Embodied carbon footprint modeling has become an area of growing interest due to its significant contribution to carbon emissions in computing. However, the deterministic nature of the existing models fail to account for the spatial and temporal variability in the semiconductor supply chain. The absence of uncertainty modeling limits system designers' ability to make informed, carbon-aware decisions. We introduce CarbonClarity, a probabilistic framework designed to model embodied carbon footprints through distributions that reflect uncertainties in energy-per-area, gas-per-area, yield, and carbon intensity across different technology nodes. Our framework enables a deeper understanding of how design choices, such as chiplet architectures and new vs. old technology node selection, impact emissions and their associated uncertainties. For example, we show that the gap between the mean and 95th percentile of embodied carbon per cm$^2$ can reach up to 1.6X for the 7nm technology node. Additionally, we demonstrate through case studies that: (i) CarbonClarity is a valuable resource for device provisioning, help maintaining performance under a tight carbon budget; and (ii) chiplet technology and mature nodes not only reduce embodied carbon but also significantly lower its associated uncertainty, achieving an 18% reduction in the 95th percentile compared to monolithic designs for the mobile application.
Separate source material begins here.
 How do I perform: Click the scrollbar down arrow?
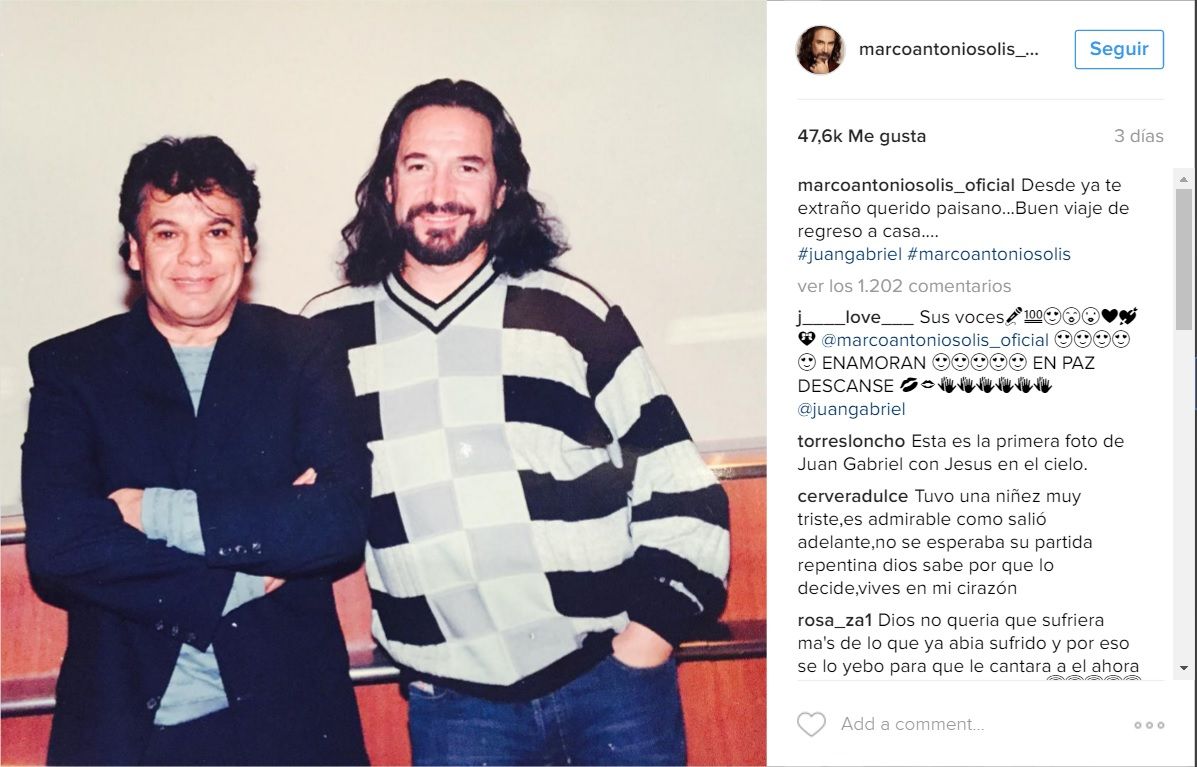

翻译：隐含碳足迹建模因其对计算领域碳排放的重要贡献而日益受到关注。然而，现有模型的确定性本质未能考虑半导体供应链中的空间和时间变异性。不确定性建模的缺失限制了系统设计者做出明智的、具备碳感知的决策的能力。我们提出了CarbonClarity，这是一个概率框架，旨在通过反映不同技术节点在单位面积能耗、单位面积气体消耗、良率和碳强度等方面不确定性的分布来建模隐含碳足迹。我们的框架能够更深入地理解设计选择（如芯粒架构和新旧技术节点选择）如何影响排放及其相关不确定性。例如，我们表明对于7nm技术节点，每平方厘米隐含碳的均值与第95百分位数之间的差距可达1.6倍。此外，我们通过案例研究证明：(i) CarbonClarity是设备配置的宝贵资源，有助于在严格的碳预算下保持性能；(ii) 芯粒技术和成熟节点不仅能减少隐含碳，还能显著降低其相关不确定性，在移动应用场景中，与单片设计相比，其第95百分位数实现了18%的降低。